How I ended up spending most of my time with Flight Simulator, at least towards the end, was with the various flying challenges. The game has a list of iconic and notoriously difficult airports. It sets you up in a specific airplane, just before landing, and you’re graded on your accuracy, how long it takes your aircraft to come to a full stop, and the speed at which your land.

It’s incredibly relaxing and fun just practicing a landing over and over again, trying to nail the specific angle of approach, speed, degree of flaps or descent required, what time you should cut the engines, and more. It’s especially fascinating just swapping locations and touching down in places that, realistically, many of us will never see – coronavirus or otherwise.

But it’s also impossible to ignore the freeing effect Microsoft Flight Simulator has at a time like this. In a world where leaving your front door is increasingly filled with anxiety, or not even a feasible option in some places, grabbing a controller and taking off sends the mind and heart into a warmer, happier place. It’s a reminder of the good times, and also a reminder of how good it is for the heart to hope: not just for all the places in the world we could go, the sights we are yet to see, but also a look forward into the future as to what is possible.

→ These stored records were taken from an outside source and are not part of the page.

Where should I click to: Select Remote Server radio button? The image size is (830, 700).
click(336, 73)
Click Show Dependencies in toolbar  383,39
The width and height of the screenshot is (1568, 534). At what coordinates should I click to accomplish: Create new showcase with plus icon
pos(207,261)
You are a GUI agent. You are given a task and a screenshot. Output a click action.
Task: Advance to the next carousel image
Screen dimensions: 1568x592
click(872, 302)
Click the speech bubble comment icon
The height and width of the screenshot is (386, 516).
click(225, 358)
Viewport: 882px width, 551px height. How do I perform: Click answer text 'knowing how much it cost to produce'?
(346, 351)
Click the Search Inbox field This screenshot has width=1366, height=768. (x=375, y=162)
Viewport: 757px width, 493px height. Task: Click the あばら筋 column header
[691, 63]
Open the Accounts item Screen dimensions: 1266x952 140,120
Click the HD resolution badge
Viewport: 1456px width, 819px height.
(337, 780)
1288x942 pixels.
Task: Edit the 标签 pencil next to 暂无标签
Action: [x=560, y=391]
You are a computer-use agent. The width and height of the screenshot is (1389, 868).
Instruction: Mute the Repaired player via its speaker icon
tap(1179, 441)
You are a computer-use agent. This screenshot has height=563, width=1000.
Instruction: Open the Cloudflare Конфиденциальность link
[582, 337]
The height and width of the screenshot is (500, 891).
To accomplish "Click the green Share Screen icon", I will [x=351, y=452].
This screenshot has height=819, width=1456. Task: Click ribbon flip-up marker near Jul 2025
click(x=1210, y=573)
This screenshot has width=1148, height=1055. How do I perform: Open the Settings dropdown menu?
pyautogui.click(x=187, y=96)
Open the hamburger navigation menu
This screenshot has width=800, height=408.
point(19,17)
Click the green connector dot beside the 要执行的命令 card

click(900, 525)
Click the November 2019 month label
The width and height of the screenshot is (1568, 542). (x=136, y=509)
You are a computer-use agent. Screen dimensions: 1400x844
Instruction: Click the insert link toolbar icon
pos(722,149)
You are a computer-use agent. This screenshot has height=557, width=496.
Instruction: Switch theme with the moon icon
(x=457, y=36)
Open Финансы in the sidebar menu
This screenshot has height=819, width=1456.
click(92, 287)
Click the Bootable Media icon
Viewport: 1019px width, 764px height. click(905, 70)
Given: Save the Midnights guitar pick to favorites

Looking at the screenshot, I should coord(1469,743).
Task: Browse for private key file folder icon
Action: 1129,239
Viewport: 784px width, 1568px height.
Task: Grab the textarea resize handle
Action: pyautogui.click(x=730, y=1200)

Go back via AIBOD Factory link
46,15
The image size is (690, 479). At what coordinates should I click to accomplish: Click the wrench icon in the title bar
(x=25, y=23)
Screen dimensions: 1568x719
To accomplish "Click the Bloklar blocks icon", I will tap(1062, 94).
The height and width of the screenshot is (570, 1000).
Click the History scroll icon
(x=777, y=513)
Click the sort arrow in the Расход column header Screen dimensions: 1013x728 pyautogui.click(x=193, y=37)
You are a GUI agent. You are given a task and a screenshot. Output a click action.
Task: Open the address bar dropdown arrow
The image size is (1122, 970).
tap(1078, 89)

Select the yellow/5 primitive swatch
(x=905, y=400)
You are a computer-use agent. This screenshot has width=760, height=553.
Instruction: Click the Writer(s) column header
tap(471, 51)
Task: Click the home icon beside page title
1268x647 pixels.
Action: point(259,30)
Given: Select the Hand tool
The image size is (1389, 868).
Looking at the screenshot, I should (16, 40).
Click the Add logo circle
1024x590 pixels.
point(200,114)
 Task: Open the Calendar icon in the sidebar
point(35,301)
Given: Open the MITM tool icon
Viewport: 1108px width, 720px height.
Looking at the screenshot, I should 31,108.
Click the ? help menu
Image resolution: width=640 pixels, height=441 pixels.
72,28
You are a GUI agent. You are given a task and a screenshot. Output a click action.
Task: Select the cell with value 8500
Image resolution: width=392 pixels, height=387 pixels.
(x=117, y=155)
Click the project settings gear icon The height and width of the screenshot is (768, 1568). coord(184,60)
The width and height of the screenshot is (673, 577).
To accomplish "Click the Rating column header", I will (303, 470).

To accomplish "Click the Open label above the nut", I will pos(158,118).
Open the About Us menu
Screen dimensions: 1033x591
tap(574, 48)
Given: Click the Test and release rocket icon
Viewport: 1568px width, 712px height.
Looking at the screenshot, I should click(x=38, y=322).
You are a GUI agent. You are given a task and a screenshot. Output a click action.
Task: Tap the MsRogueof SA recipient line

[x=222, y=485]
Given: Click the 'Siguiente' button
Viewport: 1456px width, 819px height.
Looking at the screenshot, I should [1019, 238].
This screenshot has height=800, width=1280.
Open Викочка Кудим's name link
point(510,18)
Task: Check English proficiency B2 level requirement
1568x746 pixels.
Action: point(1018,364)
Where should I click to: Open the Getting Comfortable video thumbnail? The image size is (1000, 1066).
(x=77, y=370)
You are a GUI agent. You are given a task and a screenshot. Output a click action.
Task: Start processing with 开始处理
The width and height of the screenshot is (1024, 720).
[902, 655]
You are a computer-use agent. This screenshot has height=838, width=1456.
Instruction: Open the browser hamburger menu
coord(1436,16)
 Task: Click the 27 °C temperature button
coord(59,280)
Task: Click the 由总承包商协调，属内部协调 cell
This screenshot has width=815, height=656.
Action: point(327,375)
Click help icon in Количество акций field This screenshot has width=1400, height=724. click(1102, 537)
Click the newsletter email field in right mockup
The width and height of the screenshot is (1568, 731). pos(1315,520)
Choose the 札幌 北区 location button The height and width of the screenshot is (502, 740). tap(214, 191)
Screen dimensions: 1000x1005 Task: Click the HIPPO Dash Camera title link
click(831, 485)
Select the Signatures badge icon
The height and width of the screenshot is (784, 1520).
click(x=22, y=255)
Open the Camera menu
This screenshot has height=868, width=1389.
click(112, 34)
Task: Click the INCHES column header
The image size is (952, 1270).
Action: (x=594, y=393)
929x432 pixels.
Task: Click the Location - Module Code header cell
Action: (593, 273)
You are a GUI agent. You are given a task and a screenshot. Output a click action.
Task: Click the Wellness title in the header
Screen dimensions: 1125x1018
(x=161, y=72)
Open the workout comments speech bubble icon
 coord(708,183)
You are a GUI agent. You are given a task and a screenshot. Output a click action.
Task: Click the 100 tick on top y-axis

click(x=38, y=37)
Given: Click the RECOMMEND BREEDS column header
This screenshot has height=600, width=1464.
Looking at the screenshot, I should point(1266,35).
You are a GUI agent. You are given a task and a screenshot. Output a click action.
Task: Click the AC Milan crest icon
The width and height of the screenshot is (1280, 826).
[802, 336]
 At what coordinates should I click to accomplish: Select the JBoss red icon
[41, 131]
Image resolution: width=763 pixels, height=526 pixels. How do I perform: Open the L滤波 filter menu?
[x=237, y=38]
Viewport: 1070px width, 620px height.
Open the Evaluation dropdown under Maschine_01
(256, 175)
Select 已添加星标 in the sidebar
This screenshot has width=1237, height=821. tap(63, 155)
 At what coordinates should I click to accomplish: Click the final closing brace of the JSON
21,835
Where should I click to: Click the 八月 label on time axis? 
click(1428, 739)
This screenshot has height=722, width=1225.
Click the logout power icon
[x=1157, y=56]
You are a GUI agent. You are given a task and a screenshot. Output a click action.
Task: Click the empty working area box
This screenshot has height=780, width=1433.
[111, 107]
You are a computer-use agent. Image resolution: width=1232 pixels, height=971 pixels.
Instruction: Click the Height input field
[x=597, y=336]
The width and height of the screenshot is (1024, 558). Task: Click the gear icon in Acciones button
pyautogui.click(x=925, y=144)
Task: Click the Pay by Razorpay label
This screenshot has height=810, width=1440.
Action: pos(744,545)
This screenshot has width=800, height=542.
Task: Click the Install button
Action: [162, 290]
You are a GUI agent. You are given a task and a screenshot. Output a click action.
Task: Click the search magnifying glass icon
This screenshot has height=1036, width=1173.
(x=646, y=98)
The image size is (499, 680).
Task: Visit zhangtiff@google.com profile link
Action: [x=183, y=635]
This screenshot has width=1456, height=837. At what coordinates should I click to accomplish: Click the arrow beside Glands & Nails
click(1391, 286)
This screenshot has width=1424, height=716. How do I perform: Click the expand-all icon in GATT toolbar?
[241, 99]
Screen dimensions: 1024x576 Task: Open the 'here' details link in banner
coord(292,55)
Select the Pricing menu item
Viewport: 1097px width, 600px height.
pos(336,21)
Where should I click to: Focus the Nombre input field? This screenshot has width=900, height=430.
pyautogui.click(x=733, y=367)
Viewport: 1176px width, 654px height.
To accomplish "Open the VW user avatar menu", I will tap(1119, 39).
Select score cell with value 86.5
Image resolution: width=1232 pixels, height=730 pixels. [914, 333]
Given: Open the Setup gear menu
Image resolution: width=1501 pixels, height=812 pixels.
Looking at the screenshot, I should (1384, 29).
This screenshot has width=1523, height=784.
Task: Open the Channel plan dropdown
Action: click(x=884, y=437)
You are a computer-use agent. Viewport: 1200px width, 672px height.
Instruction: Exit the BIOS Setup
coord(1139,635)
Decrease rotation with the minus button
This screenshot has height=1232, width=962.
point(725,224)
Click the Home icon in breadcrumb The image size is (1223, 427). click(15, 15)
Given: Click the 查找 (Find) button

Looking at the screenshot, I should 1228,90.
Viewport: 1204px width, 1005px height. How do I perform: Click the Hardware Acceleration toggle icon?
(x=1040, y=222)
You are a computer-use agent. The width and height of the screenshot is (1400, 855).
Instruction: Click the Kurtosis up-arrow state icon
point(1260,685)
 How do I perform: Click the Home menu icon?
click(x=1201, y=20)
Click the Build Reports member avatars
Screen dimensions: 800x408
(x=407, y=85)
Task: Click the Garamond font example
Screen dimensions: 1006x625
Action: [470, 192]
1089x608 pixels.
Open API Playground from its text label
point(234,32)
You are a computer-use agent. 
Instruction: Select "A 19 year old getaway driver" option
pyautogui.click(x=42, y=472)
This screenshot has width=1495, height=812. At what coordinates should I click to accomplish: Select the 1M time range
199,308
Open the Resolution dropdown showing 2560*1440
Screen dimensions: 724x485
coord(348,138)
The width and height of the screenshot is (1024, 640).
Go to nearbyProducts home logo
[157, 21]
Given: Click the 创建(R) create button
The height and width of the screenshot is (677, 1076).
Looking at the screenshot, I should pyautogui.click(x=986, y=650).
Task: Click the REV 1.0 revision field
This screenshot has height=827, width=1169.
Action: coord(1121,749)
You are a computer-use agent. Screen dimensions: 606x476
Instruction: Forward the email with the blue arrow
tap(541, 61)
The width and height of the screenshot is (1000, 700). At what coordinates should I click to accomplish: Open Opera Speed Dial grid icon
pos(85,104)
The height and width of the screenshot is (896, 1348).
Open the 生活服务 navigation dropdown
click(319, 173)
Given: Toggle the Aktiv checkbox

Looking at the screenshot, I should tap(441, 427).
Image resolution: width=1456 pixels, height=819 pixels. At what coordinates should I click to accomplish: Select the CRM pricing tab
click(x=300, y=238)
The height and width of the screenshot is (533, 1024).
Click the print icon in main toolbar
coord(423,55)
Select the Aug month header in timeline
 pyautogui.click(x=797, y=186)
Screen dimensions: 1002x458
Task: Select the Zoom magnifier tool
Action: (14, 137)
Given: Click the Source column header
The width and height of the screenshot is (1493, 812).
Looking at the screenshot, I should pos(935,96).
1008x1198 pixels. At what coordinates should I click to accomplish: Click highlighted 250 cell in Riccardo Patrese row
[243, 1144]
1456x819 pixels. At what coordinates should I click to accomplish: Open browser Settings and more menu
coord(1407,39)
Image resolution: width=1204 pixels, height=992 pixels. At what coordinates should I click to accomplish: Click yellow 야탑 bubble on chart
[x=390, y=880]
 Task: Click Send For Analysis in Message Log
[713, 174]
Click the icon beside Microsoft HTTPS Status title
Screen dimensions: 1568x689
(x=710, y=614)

Quietly soaring through the clouds, streaming in the remnants of global air traffic going about their business, is wonderfully relaxing. And being able to smoothly access that from my home, and to be able to smoothly load up such an experience as a release from the ails of the world, is an incredible showcase for the next generation of games.

I was surprised when Microsoft Flight Simulator wasn’t featured as part of the Xbox Games Showcase earlier this month. I can understand why – the game’s Xbox release is still unclear at this stage, and odds are it’s likely we won’t see a console release for the game until 2021.

But Microsoft still should have shown something to the world. Halo: Infinite might be the tentpole franchise for Xbox and their next generation console, but the best game in the Xbox stable is probably Microsoft Flight Simulator. It’s accessible, it’s gorgeous, it’s incredibly scalable, and right now, it’s exactly the vibe 2020 needs.